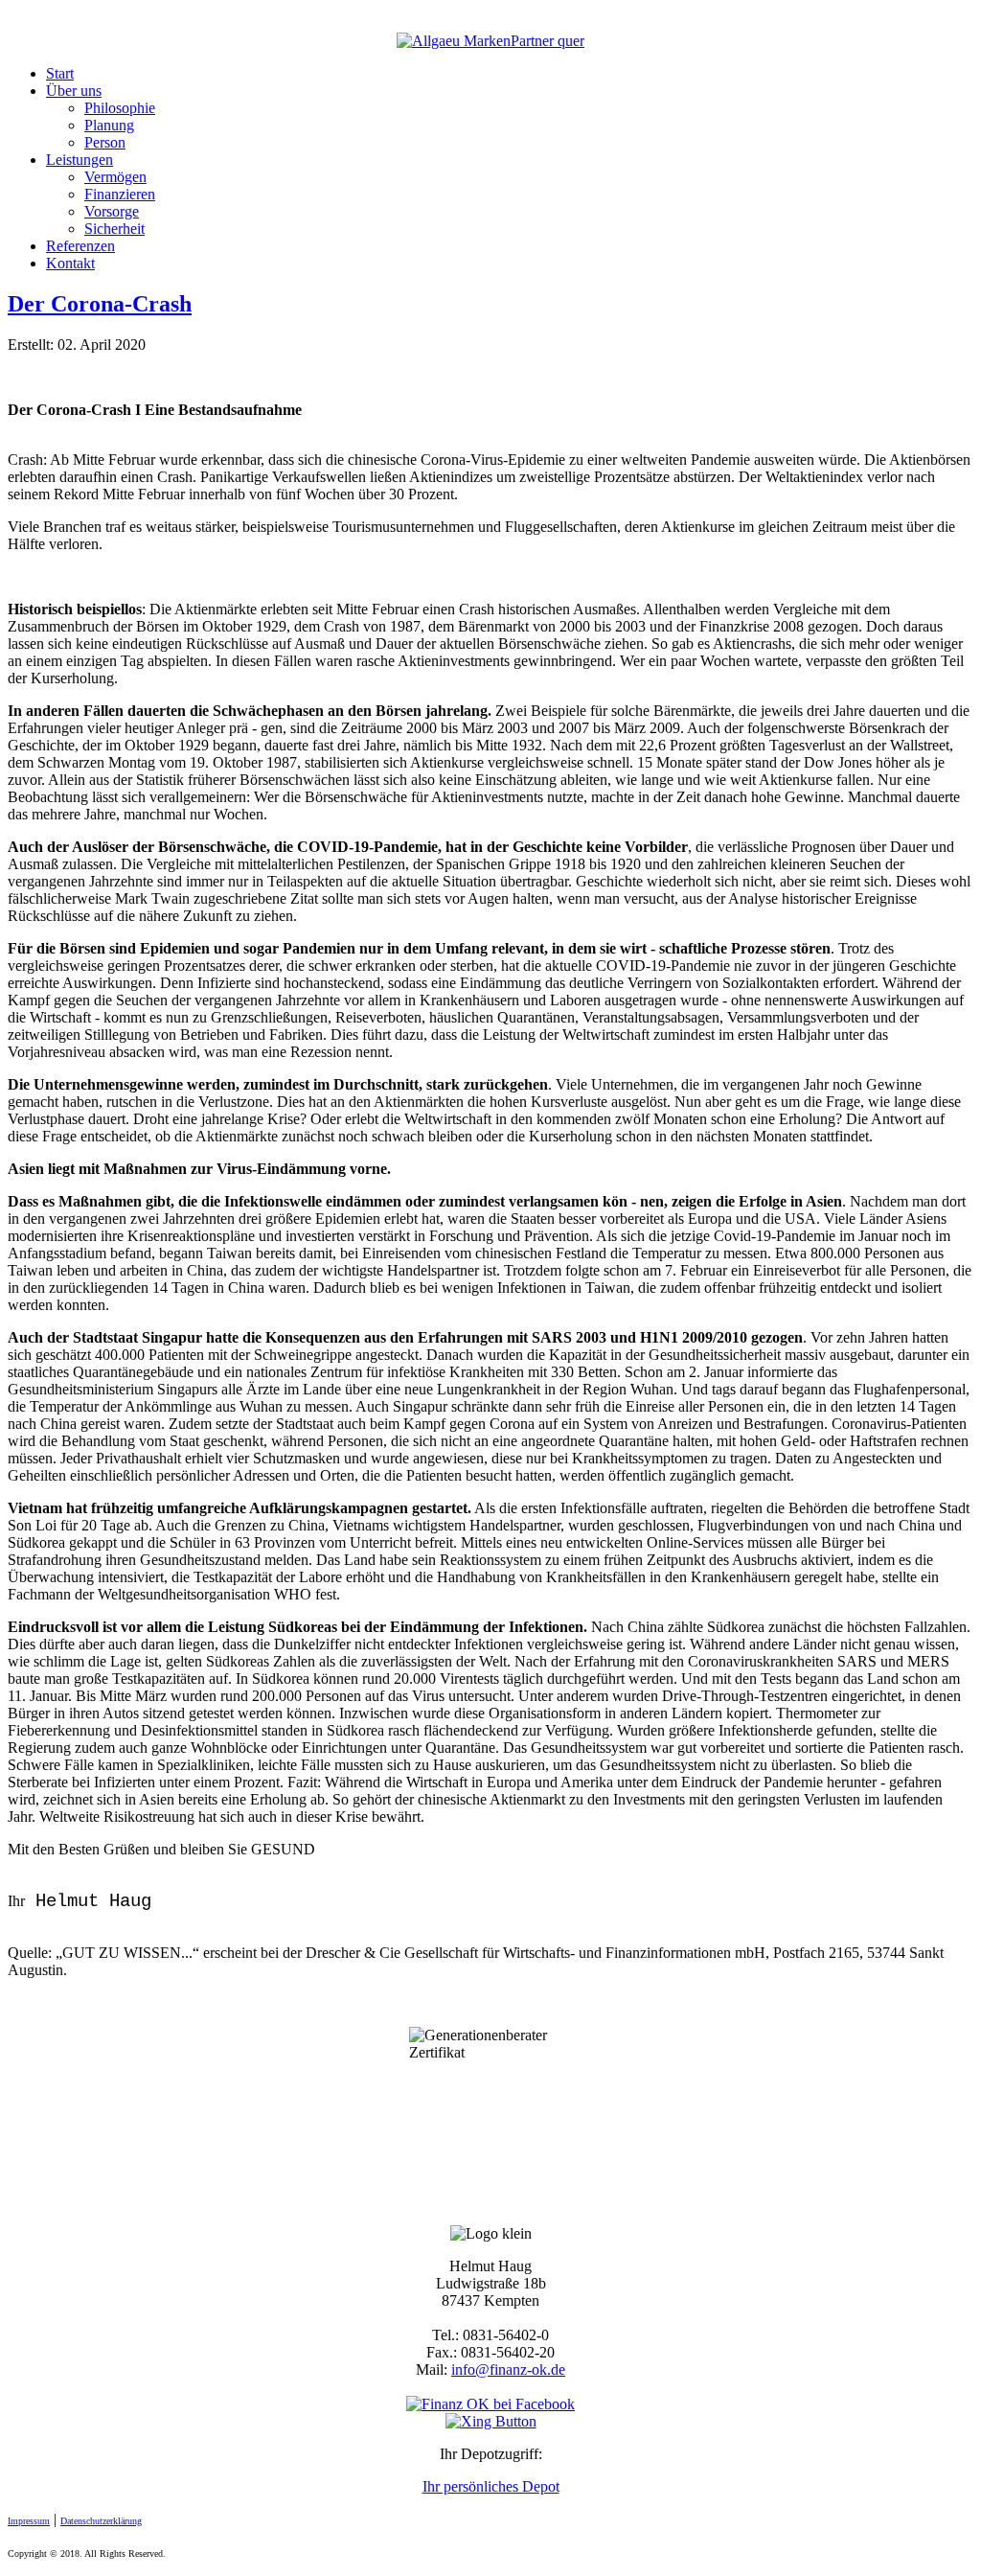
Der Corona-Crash (100, 303)
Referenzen (80, 246)
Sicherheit (114, 228)
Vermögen (115, 177)
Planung (109, 125)
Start (60, 73)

=======

- **What needs to be done**
Once the pictures are set aside, reproduce the records in full and exactly.

- **Answer to this problem**
Der Corona-Crash (100, 303)
Referenzen (80, 246)
Sicherheit (114, 228)
Vermögen (115, 177)
Planung (109, 125)
Start (60, 73)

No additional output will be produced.